An accompanying editorial in Neurology titled “The Dark Side of Sweet” describes these new findings as part of a growing discussion about the neurocognitive consequences of artificial sweeteners and calls for more targeted research on specific compounds such as erythritol.
What this means for everyday choices
For most people, the practical question is simple: what should I do with my morning coffee, my yogurt, or that afternoon energy drink?
Experts involved in the study suggest taking a step back from the idea that the only options are refined sugar or a packet of artificial sweetener.
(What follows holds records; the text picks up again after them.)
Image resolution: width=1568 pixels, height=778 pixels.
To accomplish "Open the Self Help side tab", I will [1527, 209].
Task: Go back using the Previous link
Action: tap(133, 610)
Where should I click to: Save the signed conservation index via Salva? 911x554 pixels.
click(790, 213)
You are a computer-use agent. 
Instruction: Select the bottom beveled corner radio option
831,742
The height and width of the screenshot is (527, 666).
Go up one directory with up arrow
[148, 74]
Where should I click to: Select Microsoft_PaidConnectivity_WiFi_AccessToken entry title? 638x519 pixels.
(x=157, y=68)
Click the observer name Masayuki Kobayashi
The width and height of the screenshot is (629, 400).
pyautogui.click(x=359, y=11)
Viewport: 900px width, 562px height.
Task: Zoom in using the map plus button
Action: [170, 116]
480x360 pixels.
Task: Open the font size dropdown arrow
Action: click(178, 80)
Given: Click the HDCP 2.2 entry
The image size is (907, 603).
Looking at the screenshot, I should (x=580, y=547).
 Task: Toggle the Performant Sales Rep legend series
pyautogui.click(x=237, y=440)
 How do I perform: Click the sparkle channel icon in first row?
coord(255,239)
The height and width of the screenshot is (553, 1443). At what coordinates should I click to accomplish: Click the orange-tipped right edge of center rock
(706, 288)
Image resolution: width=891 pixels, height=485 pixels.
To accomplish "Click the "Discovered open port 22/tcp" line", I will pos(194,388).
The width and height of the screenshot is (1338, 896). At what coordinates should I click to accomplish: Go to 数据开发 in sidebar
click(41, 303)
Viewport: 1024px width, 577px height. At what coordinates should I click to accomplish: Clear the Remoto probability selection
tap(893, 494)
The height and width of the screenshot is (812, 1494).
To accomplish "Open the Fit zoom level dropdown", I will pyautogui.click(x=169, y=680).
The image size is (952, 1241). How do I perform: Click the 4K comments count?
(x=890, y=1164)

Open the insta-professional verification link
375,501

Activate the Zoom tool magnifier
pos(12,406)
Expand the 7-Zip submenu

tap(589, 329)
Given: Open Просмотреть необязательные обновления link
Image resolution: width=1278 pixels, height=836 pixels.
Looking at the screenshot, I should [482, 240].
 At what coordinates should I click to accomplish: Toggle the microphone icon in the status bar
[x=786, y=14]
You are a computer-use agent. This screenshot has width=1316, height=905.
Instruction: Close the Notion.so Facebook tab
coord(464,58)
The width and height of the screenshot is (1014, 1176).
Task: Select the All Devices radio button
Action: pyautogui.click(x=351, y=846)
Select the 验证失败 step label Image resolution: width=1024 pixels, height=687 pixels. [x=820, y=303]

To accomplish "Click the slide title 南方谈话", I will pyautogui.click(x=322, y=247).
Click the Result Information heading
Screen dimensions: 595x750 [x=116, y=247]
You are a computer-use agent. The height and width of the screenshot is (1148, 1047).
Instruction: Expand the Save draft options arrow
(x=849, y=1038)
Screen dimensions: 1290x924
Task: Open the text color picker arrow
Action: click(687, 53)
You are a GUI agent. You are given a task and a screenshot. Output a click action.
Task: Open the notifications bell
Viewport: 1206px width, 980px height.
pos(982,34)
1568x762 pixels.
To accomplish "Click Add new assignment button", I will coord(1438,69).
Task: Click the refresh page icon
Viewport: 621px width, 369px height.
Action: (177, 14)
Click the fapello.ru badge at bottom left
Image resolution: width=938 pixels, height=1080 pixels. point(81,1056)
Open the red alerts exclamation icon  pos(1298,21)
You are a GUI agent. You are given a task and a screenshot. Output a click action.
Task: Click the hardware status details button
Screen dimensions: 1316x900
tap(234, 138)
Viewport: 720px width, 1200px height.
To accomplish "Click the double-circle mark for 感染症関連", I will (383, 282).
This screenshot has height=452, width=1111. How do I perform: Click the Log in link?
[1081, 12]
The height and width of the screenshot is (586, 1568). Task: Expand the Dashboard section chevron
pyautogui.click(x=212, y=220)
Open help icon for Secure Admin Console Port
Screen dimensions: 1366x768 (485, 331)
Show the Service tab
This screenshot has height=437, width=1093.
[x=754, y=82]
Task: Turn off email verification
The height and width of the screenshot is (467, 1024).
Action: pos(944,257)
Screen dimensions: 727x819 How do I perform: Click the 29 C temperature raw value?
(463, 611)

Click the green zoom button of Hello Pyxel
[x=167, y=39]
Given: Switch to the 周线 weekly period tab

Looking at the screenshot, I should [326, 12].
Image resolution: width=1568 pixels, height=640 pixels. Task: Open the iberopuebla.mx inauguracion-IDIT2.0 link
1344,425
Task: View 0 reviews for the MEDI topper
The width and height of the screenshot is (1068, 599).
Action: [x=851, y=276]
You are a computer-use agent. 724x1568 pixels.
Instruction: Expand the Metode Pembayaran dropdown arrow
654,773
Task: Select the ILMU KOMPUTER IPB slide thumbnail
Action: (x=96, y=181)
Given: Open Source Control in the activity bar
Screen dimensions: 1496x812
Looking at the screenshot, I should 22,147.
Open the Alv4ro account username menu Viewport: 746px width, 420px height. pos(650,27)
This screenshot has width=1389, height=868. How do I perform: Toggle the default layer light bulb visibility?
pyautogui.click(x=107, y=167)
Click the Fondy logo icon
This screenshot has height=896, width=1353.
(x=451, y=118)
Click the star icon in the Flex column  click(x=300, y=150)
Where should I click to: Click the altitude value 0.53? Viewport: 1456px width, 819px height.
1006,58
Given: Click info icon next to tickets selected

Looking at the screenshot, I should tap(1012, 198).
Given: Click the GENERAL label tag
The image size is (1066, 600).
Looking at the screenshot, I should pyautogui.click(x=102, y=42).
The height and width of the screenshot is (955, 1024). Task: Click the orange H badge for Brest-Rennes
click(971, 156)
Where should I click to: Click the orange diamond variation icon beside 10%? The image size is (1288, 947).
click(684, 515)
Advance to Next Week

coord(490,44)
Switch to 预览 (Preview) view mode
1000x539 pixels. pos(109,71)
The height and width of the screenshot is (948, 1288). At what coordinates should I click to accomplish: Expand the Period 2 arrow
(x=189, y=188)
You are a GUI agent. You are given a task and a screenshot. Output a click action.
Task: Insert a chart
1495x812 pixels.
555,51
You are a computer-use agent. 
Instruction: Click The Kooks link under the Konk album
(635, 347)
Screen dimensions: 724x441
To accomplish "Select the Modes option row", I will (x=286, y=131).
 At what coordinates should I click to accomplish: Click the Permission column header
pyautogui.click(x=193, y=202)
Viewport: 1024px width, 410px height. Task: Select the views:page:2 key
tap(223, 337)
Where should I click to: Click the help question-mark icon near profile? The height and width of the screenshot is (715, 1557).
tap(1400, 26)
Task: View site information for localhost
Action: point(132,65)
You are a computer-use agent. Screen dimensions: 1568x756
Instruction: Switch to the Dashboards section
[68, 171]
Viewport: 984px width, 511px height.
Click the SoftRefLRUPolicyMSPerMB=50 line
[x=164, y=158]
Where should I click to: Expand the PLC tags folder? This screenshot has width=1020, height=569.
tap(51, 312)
They highlight alternatives such as small amounts of applesauce, honey, maple syrup, coconut sugar, or naturally sweet fruit, while still keeping overall sweetness in the diet in check.
From an ecological point of view, moving away from ultra-processed drinks and snacks also tends to reduce packaging waste and the energy used to make and ship those products.
Diets built around minimally-processed plant foods, similar to Mediterranean or “planetary health” patterns, are associated with lower dementia risk and a smaller environmental footprint at the same time.
None of this means that an occasional diet soda will instantly harm your brain. It does suggest that relying on multiple sweetened products every day, especially in midlife or in the context of diabetes, may not be as harmless as once thought.
At the end of the day, the safest bet for both human and planetary health still leans toward less sweetness overall, more whole foods, and fewer ultra-processed “shortcuts” in the shopping cart.
The study was published in Neurology.